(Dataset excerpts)
━━━━━━━━━━━━━━━━

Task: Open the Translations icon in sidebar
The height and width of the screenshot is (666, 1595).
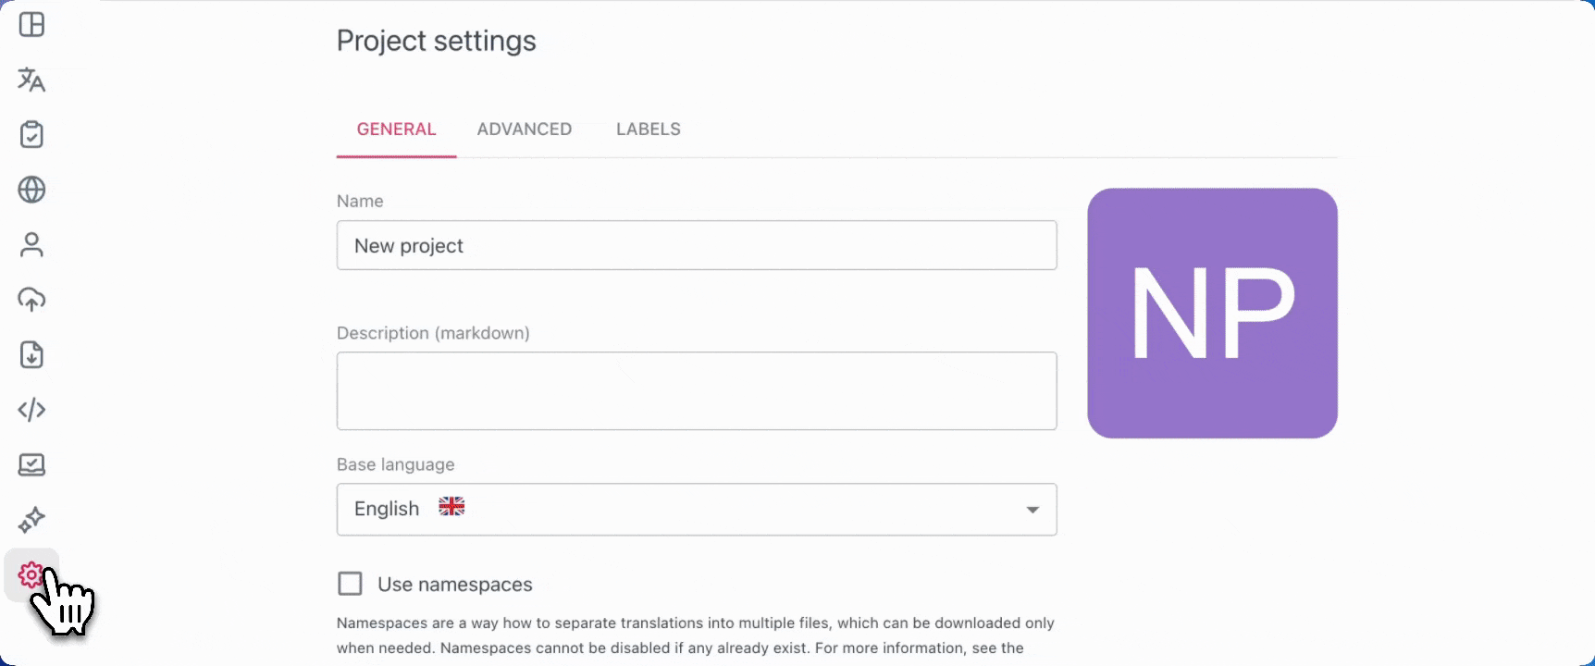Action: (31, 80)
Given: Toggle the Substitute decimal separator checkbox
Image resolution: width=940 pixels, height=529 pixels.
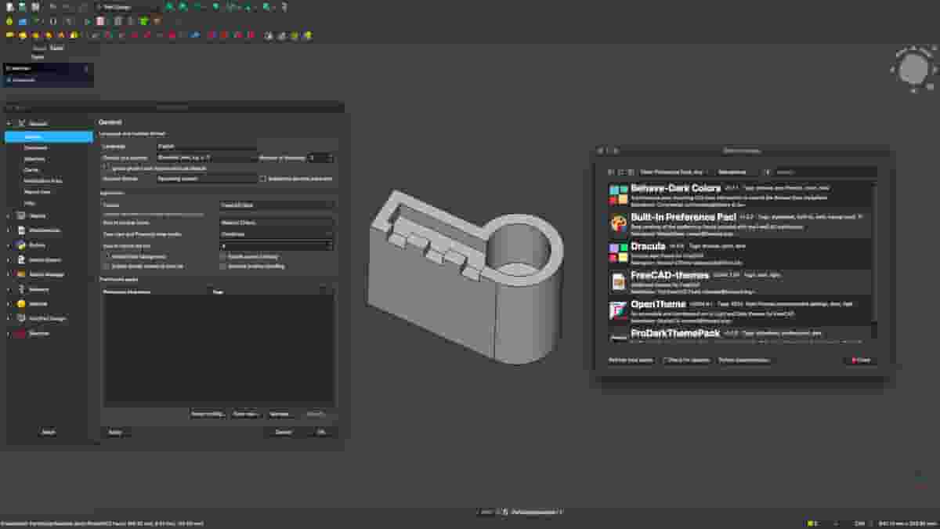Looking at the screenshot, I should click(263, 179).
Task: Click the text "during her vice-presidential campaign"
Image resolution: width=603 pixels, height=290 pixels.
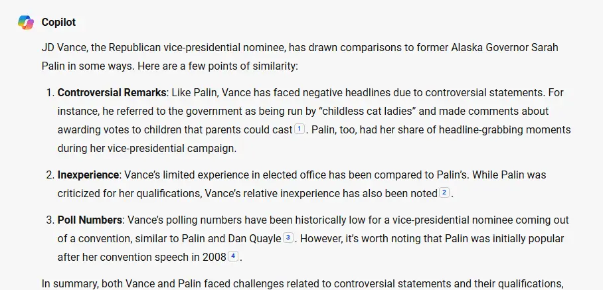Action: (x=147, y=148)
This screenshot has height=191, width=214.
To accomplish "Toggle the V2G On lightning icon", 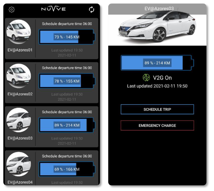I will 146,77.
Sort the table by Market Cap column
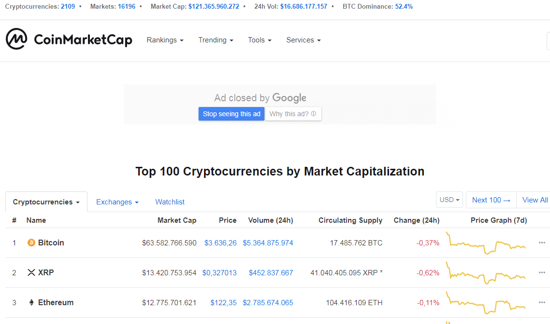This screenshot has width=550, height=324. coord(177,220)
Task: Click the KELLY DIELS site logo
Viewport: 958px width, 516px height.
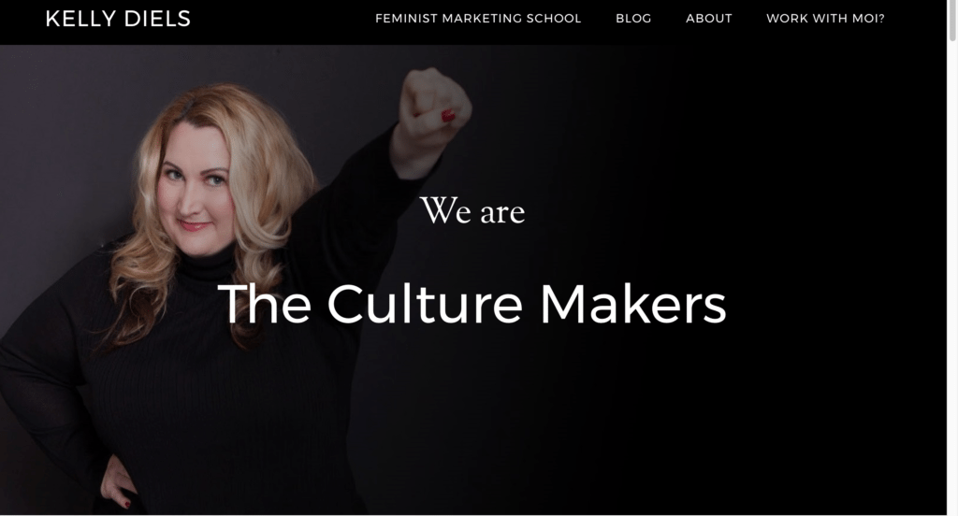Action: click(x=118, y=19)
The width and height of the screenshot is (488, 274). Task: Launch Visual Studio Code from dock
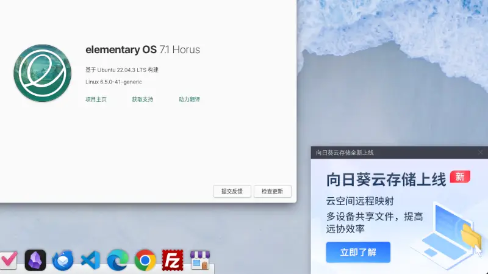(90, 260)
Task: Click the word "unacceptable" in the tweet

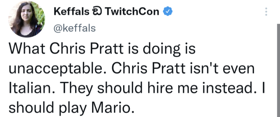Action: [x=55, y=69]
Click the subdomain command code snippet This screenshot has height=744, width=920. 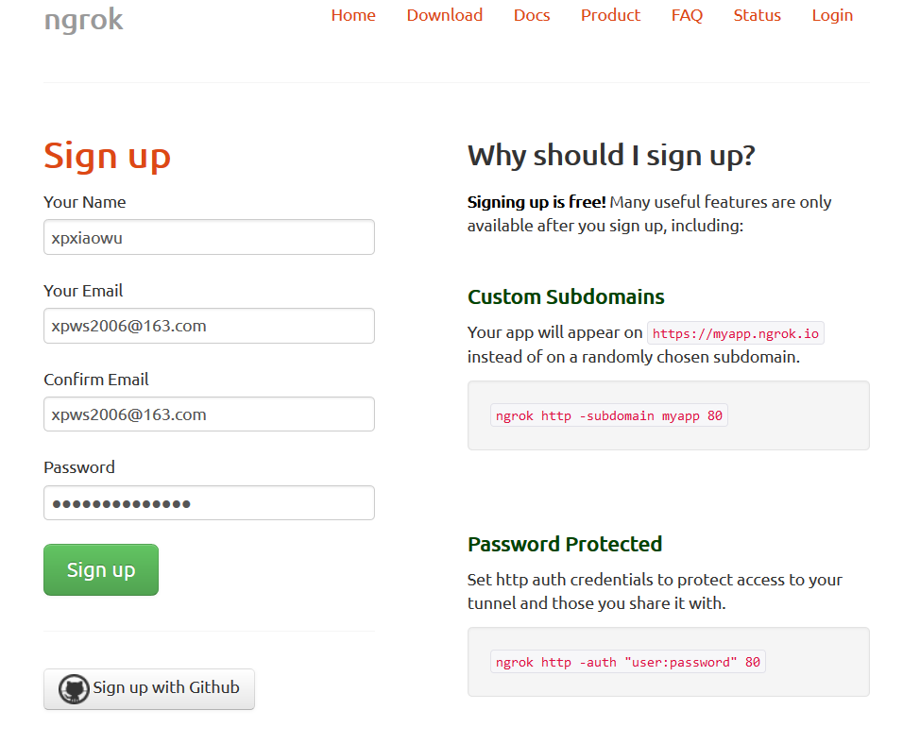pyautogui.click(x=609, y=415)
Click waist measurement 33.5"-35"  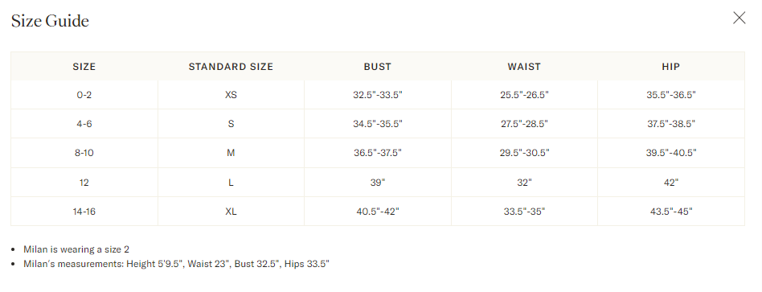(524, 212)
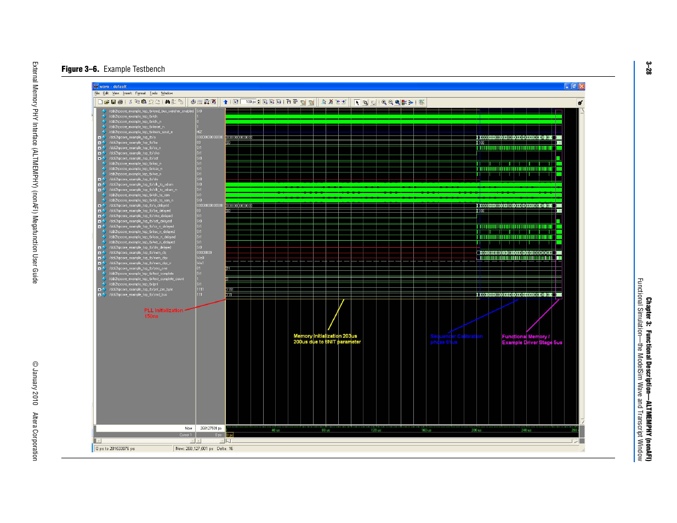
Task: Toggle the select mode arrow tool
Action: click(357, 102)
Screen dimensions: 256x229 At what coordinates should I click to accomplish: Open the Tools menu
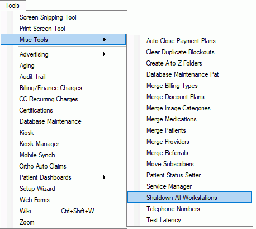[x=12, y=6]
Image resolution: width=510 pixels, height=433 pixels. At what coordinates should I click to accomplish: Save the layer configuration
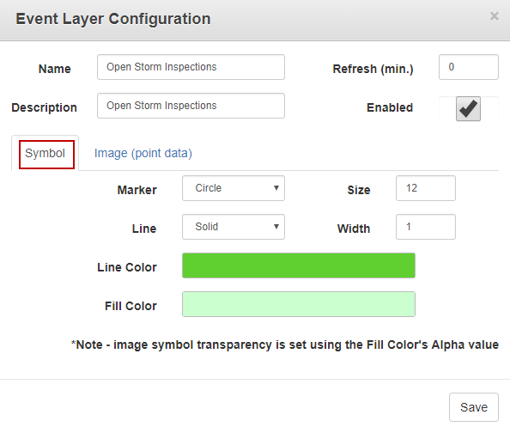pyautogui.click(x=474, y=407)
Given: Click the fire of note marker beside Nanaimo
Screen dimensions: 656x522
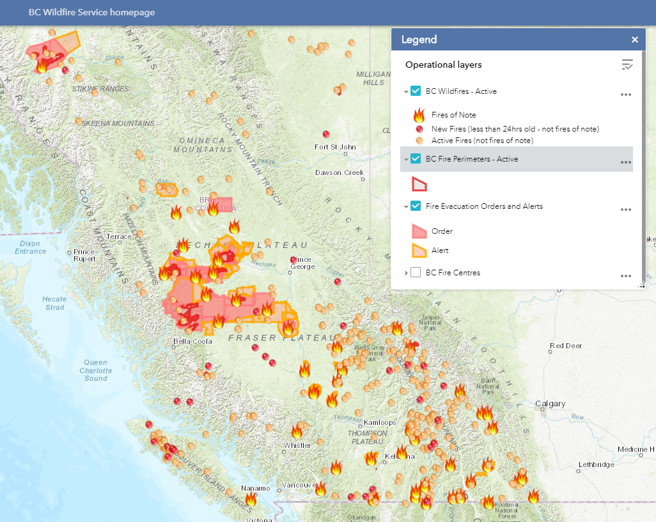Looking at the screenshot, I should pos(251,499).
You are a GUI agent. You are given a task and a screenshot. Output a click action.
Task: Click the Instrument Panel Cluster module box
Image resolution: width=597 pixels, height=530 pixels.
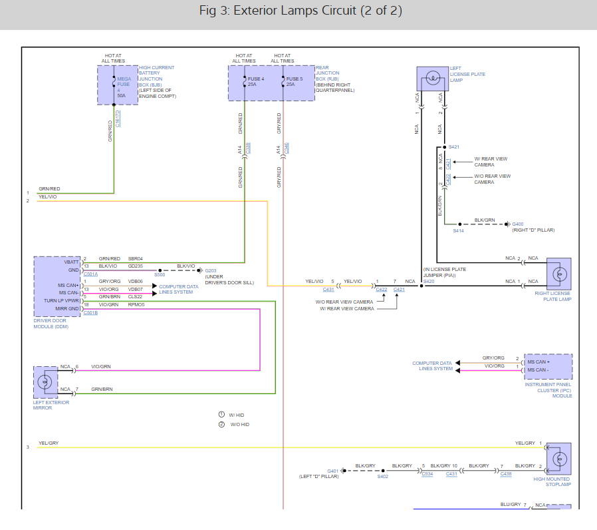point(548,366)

━━━━━━━━━━━━━━━━

# [WORK TASK]
The lines from the one that contains "Given: Click the" through the end of the data, repeated exactly and with no pictures, make up the whole answer.

# [YOUR RESPONSE]
Given: Click the fire of note marker beside Nanaimo
Screen dimensions: 656x522
Looking at the screenshot, I should pos(251,499).
You are a GUI agent. You are given a task and a screenshot. Output a click action.
Task: Click the Instrument Panel Cluster module box
Image resolution: width=597 pixels, height=530 pixels.
point(548,366)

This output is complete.